How's this: Beauty is not sujective. Beauty is not something which lies merely in the eyes of the beholder.
This is not about taste. Choosing which music you listen to in your private life is your prerogative. But it's not up to you or me to subject the worship of God to our "tastes". Look at Leviticus 10 and the account of Nadab and Abihu if you need proof that God will be worshipped according to His attributes.
Let me turn the question around and ask, Who are you to pick and choose after which which attributes of God public worship is to be patterned? God is indeed love, but is also holy, righteous, just, merciful, omnipresent, omnipotent. God is ALL of these, at once and in equal measure. Being a mere mortal, this is difficult for man to accept, who mirrors these attributes according to the Divine image in him but only in a shadow-like, limited way. He gets angry, then sad, then glad. He flits from the one to the other.
You are correct if you hold the position that no one can absolutize an aesthetic. No one said that worship music must exclude instruments or incldue only the organ or piano. But music whose character stirs the kind of emotions one might get from a television commercial (e.g. Jack Hayford's "Majesty") fails the objective test of fitting with the Divine character.

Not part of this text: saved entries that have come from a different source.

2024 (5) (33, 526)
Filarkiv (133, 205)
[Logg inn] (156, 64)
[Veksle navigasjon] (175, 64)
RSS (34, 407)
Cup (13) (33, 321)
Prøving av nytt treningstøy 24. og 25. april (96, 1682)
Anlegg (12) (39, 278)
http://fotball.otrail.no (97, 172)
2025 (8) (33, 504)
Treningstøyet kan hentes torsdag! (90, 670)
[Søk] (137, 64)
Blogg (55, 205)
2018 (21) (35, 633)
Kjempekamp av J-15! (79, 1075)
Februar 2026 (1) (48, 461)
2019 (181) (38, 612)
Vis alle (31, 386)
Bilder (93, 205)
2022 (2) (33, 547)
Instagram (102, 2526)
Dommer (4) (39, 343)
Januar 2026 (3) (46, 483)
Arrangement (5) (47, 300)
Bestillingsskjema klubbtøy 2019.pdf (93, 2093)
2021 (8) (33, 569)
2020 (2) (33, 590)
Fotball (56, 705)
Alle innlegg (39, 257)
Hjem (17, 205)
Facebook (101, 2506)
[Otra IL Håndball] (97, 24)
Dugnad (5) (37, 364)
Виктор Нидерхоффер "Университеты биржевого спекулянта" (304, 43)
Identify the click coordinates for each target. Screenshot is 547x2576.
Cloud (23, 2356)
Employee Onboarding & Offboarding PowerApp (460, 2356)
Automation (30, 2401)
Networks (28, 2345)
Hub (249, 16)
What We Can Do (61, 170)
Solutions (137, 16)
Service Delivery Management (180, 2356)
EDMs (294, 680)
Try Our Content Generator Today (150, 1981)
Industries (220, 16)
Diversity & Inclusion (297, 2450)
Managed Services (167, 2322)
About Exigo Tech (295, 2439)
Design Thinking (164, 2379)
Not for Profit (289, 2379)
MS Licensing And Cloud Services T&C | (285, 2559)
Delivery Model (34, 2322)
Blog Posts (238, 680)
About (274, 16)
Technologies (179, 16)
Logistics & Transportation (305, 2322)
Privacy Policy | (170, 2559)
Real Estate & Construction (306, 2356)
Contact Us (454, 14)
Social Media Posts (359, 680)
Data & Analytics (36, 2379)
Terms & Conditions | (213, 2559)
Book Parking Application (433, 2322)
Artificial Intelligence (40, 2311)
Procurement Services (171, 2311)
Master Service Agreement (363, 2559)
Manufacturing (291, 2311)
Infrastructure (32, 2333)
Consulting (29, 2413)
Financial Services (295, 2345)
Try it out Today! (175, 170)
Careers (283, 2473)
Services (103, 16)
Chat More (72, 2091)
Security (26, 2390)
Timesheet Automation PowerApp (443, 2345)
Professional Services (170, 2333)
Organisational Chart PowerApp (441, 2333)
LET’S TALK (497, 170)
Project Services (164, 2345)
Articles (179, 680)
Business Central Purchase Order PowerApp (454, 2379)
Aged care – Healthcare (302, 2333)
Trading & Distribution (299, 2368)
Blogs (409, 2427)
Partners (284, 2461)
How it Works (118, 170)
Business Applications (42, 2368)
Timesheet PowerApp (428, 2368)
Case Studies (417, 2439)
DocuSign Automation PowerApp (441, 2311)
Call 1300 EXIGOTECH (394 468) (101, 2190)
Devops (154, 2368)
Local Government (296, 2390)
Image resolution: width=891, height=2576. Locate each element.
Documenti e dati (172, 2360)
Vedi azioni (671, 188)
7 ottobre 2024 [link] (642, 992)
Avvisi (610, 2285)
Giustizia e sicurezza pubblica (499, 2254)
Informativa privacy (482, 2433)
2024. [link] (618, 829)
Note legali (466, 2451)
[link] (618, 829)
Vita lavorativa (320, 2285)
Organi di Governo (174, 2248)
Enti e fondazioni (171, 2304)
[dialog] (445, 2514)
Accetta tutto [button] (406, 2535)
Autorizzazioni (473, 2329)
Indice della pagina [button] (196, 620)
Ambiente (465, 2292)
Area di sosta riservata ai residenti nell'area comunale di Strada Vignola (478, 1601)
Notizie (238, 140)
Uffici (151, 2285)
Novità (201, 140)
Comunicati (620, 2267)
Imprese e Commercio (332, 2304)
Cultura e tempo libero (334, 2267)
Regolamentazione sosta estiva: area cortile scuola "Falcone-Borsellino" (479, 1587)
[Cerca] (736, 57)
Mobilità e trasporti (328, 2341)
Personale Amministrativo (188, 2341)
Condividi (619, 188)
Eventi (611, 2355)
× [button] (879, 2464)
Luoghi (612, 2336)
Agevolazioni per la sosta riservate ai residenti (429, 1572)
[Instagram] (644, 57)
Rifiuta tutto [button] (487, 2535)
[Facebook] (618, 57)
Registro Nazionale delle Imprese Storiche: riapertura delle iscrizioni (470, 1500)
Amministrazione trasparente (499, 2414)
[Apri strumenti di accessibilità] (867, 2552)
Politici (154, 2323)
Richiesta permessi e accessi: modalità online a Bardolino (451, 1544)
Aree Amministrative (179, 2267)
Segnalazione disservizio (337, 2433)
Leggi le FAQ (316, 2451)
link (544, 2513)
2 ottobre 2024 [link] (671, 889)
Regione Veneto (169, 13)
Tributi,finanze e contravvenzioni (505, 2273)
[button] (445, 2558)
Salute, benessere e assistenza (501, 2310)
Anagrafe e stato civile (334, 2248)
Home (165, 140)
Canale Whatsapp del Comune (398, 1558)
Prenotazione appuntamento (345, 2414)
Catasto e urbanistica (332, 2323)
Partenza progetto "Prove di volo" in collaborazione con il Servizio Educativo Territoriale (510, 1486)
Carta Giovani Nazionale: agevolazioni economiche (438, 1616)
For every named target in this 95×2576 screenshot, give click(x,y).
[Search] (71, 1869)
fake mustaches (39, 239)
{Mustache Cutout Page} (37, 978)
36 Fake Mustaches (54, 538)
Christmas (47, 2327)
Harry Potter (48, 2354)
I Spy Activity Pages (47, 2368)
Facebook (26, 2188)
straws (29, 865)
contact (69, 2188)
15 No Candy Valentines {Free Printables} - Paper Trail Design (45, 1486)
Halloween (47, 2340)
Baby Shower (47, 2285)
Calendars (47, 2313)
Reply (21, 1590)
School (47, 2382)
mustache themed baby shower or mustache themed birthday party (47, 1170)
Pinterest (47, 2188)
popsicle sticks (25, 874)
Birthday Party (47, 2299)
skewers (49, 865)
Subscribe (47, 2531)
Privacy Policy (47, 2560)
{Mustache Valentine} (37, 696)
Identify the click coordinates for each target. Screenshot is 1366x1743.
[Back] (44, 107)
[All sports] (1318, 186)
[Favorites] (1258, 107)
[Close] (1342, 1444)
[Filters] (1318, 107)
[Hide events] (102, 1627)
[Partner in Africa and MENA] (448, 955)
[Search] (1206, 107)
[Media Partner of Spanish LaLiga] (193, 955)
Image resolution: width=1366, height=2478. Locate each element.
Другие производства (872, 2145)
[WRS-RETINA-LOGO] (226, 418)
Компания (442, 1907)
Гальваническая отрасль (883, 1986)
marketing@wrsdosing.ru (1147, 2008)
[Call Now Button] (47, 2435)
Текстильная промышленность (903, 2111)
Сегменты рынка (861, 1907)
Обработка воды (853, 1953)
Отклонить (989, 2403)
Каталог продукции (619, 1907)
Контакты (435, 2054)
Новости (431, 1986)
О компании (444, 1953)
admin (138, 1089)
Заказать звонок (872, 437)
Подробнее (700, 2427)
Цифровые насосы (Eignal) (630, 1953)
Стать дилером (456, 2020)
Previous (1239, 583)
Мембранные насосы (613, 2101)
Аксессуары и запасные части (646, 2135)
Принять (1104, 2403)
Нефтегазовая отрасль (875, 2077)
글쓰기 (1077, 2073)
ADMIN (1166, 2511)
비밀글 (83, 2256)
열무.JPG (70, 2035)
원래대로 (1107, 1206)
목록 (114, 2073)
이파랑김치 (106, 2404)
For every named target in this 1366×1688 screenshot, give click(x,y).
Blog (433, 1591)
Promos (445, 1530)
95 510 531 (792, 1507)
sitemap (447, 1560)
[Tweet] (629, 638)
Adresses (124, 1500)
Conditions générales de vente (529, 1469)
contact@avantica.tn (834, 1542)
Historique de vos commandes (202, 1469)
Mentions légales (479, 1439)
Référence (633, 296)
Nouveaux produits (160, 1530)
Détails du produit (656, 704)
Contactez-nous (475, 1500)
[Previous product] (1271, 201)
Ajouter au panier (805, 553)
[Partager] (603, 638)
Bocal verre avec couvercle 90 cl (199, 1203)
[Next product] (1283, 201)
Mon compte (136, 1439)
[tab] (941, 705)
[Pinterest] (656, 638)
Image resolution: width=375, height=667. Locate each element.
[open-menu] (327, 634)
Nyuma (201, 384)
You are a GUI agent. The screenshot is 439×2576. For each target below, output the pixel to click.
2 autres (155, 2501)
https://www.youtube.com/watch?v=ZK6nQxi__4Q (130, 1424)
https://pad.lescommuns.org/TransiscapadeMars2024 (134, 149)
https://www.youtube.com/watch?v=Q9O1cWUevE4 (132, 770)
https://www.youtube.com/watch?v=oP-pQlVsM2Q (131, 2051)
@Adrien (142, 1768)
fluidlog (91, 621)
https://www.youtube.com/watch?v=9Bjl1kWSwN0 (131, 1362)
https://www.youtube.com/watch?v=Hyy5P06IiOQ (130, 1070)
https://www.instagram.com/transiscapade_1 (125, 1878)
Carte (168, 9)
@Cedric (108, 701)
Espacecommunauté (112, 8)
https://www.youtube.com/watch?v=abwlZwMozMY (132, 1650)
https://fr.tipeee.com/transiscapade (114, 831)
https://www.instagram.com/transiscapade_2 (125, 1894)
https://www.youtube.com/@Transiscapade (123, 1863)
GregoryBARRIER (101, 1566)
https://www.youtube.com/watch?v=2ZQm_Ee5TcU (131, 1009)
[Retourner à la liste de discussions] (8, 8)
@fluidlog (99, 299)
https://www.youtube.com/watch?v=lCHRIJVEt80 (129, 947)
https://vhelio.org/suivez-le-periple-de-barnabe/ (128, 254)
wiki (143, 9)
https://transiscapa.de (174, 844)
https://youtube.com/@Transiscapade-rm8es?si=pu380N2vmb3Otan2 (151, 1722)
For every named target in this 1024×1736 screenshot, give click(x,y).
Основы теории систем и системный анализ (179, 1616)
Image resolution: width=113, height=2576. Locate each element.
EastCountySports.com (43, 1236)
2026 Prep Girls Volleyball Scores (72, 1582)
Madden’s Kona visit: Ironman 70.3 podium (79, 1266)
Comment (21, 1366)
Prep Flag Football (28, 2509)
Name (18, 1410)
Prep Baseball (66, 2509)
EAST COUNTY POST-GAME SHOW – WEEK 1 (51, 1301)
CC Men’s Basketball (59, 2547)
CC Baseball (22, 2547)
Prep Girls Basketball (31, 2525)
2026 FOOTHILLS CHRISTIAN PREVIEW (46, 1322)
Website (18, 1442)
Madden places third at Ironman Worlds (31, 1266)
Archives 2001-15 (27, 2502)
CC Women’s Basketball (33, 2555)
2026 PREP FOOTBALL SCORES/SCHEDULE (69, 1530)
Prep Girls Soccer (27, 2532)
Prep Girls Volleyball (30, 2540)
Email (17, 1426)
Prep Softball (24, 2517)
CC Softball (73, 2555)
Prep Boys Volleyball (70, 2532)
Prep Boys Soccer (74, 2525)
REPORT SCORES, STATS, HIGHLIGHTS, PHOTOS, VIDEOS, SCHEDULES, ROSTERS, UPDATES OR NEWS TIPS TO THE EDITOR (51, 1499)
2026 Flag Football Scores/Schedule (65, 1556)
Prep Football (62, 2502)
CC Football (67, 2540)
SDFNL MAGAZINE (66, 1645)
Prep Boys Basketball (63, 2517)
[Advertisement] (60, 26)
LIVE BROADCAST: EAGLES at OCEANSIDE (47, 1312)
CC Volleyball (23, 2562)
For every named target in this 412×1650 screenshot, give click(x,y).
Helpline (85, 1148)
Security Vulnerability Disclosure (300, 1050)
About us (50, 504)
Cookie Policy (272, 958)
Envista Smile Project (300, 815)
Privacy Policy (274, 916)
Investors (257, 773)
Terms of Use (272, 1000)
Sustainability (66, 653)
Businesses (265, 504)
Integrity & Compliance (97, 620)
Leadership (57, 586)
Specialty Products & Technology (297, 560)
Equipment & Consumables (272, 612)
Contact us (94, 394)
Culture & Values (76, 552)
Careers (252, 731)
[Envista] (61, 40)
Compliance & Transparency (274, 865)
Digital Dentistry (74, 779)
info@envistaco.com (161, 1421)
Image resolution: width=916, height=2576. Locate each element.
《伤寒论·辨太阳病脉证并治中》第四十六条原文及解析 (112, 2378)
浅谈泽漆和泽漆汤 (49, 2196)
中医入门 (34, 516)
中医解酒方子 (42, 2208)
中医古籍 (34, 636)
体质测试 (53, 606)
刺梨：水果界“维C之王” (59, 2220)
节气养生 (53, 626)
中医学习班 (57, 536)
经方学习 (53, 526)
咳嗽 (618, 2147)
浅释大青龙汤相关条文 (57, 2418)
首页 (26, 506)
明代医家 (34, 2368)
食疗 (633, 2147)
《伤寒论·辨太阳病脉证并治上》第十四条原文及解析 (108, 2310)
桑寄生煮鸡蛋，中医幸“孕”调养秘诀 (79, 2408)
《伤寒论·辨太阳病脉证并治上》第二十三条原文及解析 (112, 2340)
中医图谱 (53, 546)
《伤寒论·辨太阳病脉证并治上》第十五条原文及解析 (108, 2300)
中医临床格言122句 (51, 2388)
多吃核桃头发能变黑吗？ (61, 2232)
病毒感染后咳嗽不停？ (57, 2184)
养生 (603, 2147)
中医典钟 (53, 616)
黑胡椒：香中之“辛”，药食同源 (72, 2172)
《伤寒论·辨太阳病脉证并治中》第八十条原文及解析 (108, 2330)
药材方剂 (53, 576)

You are correct if you hold the position that no one can absolutize an aesthetic. No one said that worship music must exclude instruments or incldue only the organ or piano. But music whose character stirs the kind of emotions one might get from a television commercial (e.g. Jack Hayford's "Majesty") fails the objective test of fitting with the Divine character.
I do agree that God has a right to expect worship on his terms. That said, I fail to follow your rational that some music might improperly stir emotions or fail to me an objective standard.
Please tell me where you find in the Bible an objective standard of proper worship music, and what current denomination or group adheres strictly to that definition?
Understand, if the standard arises from ones interpretation of Scripture or the implications one draws, this is not "objective" at all except "in the eye of the beholder."